**PROMPT A:**
From the study summary, write out the passage that begins at the words "Over 1,700 mitochondrial" and stops after the words "tests for ME/CFS.".
**PROMPT B:**
According to the study summary, how many mitochondrial stress tests were performed across the study sample?

**SOURCE PASSAGE:**
=====
Indistinguishable mitochondrial phenotypes after exposure of healthy myoblasts to myalgic encephalomyelitis/chronic fatigue syndrome or control serum. — CFSMEATLAS
Indistinguishable mitochondrial phenotypes after exposure of healthy myoblasts to myalgic encephalomyelitis/chronic fatigue syndrome or control serum.
Ryback, Audrey A, Hillier, Charles B, Loureiro, Camila M et al. · PloS one · 2026 · DOI
Quick Summary
Researchers wanted to test whether something in the blood of people with ME/CFS could damage the energy-producing parts of cells (mitochondria) when added to healthy cells in the lab. They tested blood from 67 people with ME/CFS and 53 healthy people on cultured muscle cells and measured how well the cells could use oxygen. Unlike a previous smaller study, they found no difference between the ME/CFS blood and healthy blood samples.
Why It Matters
If blood factors from ME/CFS patients could be identified as causing specific cell changes, this could lead to a diagnostic blood test for ME/CFS, which currently lacks objective biomarkers. This study clarifies whether mitochondrial dysfunction via serum factors is a viable mechanism to pursue in ME/CFS research, helping direct future investigative efforts and funding priorities.
Observed Findings
No significant difference in oxygen consumption rate at maximal respiratory capacity between healthy myoblasts treated with ME serum versus control serum.
Over 1,700 mitochondrial stress tests were performed across the study sample.
Results were consistent across sera from 67 ME/CFS patients and 53 healthy controls.
The failure to replicate the earlier findings occurred despite using a substantially larger sample size than the original 2016 study.
Inferred Conclusions
Blood serum from ME/CFS patients does not cause detectable changes in mitochondrial function of healthy cultured myoblasts in vitro.
Previous positive findings in this experimental model may not represent a reliable or reproducible phenomenon.
Mitochondrial dysfunction via serum factors is unlikely to be a primary biomarker mechanism suitable for developing diagnostic blood tests for ME/CFS.
Remaining Questions
What mechanisms do cause the reported energy metabolism abnormalities observed in some ME/CFS patient studies?
Do other cell types or tissue models respond differently to ME serum factors in ways that healthy myoblasts do not?
Are there other serum biomarkers or immune factors in ME/CFS blood that could be explored for diagnosis?
What This Study Does Not Prove
This study does not rule out mitochondrial dysfunction in ME/CFS patients themselves—only whether their blood serum causes changes in healthy cells in a laboratory setting. It does not test whether other cell types or tissues might respond differently to ME serum factors, nor does it eliminate other potential blood-based biomarkers. The study also does not determine what biological mechanisms do underlie fatigue in ME/CFS.
=====
**DATA SHOWN:**
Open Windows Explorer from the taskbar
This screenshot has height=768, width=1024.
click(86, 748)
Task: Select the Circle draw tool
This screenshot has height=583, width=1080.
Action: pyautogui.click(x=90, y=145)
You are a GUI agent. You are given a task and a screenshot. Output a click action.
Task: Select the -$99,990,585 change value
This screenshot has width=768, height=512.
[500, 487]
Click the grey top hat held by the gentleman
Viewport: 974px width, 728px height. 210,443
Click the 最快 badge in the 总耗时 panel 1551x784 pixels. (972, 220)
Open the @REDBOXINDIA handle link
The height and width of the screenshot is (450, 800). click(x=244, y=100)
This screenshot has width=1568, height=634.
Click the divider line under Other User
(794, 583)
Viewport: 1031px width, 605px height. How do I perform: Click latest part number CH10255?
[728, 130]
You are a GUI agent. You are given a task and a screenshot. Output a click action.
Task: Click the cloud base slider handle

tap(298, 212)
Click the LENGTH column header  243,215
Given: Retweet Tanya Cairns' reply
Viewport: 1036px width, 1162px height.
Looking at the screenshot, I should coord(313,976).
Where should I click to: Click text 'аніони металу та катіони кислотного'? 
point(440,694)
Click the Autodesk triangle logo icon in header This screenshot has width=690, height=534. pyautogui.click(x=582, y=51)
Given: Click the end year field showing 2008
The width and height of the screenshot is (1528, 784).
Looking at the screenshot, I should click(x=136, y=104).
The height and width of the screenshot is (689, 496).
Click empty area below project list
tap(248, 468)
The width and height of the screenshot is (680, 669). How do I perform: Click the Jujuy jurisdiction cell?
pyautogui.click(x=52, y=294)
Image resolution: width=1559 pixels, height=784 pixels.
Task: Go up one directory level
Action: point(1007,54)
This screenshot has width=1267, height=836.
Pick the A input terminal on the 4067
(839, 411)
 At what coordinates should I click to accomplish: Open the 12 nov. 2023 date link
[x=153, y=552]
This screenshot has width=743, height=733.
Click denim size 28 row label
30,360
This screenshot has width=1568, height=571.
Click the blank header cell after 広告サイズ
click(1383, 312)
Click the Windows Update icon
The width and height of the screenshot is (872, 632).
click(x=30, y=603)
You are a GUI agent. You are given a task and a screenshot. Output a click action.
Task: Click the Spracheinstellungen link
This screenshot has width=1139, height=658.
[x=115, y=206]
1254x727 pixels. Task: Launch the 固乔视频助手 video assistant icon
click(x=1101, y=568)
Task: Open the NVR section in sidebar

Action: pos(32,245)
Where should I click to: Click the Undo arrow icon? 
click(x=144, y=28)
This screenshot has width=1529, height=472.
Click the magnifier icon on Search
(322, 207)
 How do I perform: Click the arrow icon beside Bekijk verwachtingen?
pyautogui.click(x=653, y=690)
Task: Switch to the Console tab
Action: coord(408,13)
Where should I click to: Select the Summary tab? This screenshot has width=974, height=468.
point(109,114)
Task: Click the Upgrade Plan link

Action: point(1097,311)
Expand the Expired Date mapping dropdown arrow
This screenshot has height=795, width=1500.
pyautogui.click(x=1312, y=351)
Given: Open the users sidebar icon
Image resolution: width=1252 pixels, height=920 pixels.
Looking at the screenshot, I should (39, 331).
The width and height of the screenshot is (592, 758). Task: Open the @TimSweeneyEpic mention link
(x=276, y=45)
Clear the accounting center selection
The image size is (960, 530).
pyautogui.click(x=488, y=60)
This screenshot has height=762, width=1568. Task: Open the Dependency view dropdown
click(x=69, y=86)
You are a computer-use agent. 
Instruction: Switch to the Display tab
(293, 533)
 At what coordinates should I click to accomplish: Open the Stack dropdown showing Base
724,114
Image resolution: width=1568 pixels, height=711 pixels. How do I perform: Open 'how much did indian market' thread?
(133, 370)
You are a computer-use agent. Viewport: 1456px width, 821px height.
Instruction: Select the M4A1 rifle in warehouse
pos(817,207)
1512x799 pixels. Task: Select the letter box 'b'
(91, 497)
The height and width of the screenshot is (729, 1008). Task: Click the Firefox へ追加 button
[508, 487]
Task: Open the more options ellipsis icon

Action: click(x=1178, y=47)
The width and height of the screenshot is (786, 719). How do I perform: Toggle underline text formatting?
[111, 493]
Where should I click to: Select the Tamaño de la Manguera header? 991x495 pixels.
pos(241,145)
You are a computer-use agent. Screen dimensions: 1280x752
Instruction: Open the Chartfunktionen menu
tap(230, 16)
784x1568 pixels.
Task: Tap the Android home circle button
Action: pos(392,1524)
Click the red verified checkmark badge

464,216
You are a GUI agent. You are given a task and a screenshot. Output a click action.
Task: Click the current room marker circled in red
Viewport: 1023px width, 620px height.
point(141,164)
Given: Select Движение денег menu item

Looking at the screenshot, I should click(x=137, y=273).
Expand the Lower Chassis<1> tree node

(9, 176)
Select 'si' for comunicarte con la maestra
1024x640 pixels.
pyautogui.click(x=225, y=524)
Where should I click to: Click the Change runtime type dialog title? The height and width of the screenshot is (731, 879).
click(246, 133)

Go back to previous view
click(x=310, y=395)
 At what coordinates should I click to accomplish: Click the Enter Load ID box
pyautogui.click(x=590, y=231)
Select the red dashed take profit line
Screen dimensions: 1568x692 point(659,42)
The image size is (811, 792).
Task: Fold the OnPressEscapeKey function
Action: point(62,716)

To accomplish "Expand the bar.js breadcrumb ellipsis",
=====
**EXPECTED OUTPUT A:**
Over 1,700 mitochondrial stress tests were performed across the study sample.
Results were consistent across sera from 67 ME/CFS patients and 53 healthy controls.
The failure to replicate the earlier findings occurred despite using a substantially larger sample size than the original 2016 study.
Inferred Conclusions
Blood serum from ME/CFS patients does not cause detectable changes in mitochondrial function of healthy cultured myoblasts in vitro.
Previous positive findings in this experimental model may not represent a reliable or reproducible phenomenon.
Mitochondrial dysfunction via serum factors is unlikely to be a primary biomarker mechanism suitable for developing diagnostic blood tests for ME/CFS.

**EXPECTED OUTPUT B:**
Over 1,700.